What he is not saying, but should be, is that for the enterprise software and services market, the move is the inverse. The product already exists. The content needs to be repointed at a new job. The two halves of his argument apply to different audiences, and treating them as a single prescription costs the bigger half of the market the advice it actually needs.
Why you do not ignore traffic
The one piece of Rand's advice not worth adopting wholesale is "ignore traffic." Traffic is still the cheapest, fastest proof signal that your indexing, crawlability, topical authority, and on-page work are functioning. If organic traffic to your priority pages is dropping at a rate that exceeds the broader AI Overviews compression baseline, something is broken on the technical side that needs fixing before any AI strategy can help. Traffic is the engine readout. The car still has an engine even if the speedometer no longer tells you where you are going.
The right move is to demote traffic from goal to leading indicator and add new leading indicators on top. AI citation appearances, citation share of voice against named competitors, branded search lift modeled against a control period, direct sessions, social referrals, and the rate at which third-party platforms cite or quote your content. None of those replace traffic. They sit above it.
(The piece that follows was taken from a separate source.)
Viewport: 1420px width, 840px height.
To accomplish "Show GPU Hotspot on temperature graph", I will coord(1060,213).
A buyer reading Rand's piece and concluding that they should let their organic traffic compress is making a different version of the same mistake as the buyer who reads it and panics about content. The old metric is still informative. It is no longer sufficient.
The implications for agencies and for the buyers hiring them
This piece is more of a tailwind for the right agency than a threat. The agencies in trouble are the ones still selling "we will get you ranked for fifty keywords." Those agencies are about to spend the next two years watching their pitch deck argue against the lived experience of every prospect they meet. The agencies with a future are the ones telling enterprise buyers, your category is being rewritten by retrieval models, the buying decision is forming inside AI answers before anyone clicks anything, and our job is to make sure you are the source the model pulls from when that happens.
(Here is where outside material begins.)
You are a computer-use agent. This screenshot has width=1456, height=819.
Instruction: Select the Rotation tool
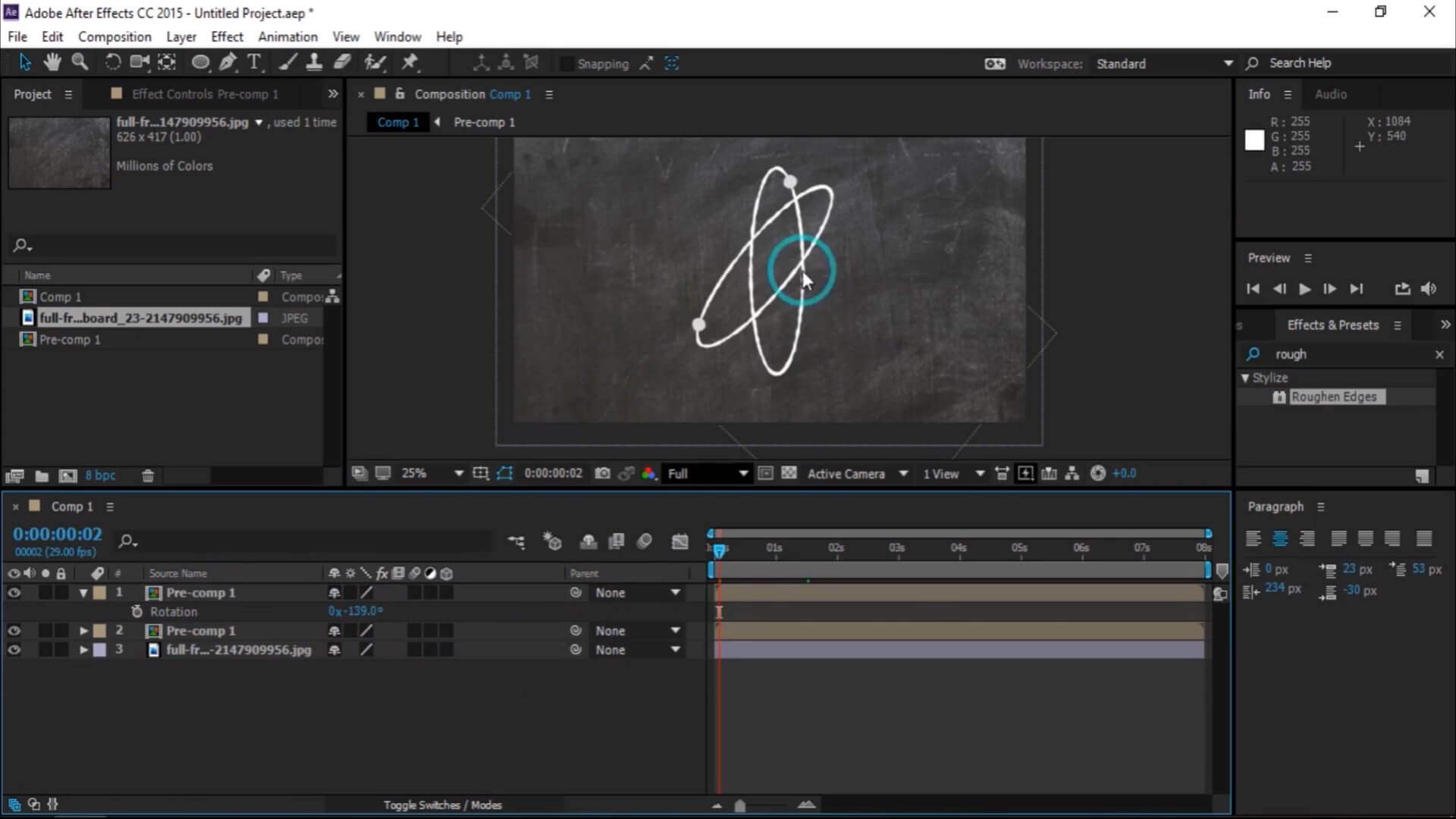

That pitch is closer to what brand strategy used to mean than to what classic SEO used to mean. Which is part of the reframe. Search marketing is converging with brand marketing in the AI answer layer, because share of voice in an AI recommendation is brand share by another name, expressed in a new medium. The right SEO agency in 2026 is selling brand presence, citation visibility, and pipeline influence, and using technical SEO and content as the input that produces those outputs.
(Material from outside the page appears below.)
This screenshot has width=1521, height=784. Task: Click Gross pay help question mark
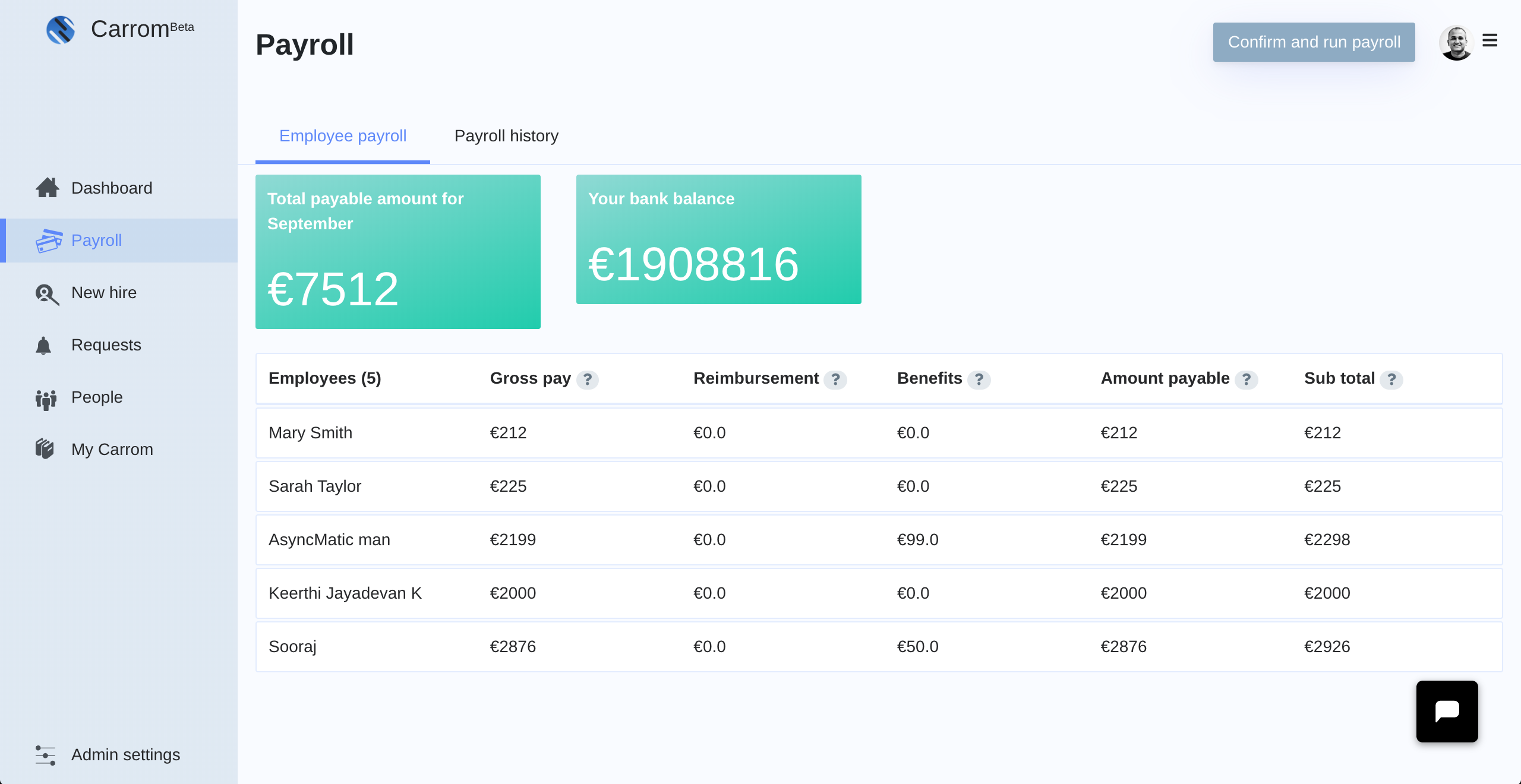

For Search Agency clients, that work looks like AI visibility audits, prompt-level citation tracking, content engineered for retrieval rather than ranking, and a measurement framework that lets a CMO put the dashboard in front of a board. The piece Rand wrote is useful in client conversations because it sharpens the question. Whether the brand has an inimitable product is rarely in doubt for the enterprise buyers we work with. Whether they are present in the answers their customers are asking AI is the question we get hired to solve. That is the entire pitch for our AI Search service, and it is the reframe Rand's piece almost reaches but does not quite land for the B2B half of the market.